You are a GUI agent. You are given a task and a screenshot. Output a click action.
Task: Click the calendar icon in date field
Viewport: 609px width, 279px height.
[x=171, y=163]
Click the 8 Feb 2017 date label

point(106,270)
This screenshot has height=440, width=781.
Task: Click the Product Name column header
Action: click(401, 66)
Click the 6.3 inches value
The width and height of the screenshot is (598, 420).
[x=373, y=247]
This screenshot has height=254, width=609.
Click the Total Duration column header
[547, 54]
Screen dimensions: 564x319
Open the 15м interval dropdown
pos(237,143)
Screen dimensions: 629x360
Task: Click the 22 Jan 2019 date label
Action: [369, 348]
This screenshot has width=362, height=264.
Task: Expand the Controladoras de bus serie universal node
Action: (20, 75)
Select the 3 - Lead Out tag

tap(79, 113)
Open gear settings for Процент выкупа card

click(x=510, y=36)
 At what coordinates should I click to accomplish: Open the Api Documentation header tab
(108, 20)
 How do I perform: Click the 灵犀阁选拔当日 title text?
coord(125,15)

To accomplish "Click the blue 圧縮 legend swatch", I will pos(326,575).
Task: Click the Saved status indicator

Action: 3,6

------------------------------

_WHAT THE EXERCISE ASKS_: Copy the entries above word for word, from their first line through the line containing "Click the 6.3 inches value", inclusive.

_RESULT BELOW_:
You are a GUI agent. You are given a task and a screenshot. Output a click action.
Task: Click the calendar icon in date field
Viewport: 609px width, 279px height.
[x=171, y=163]
Click the 8 Feb 2017 date label

point(106,270)
This screenshot has height=440, width=781.
Task: Click the Product Name column header
Action: click(401, 66)
Click the 6.3 inches value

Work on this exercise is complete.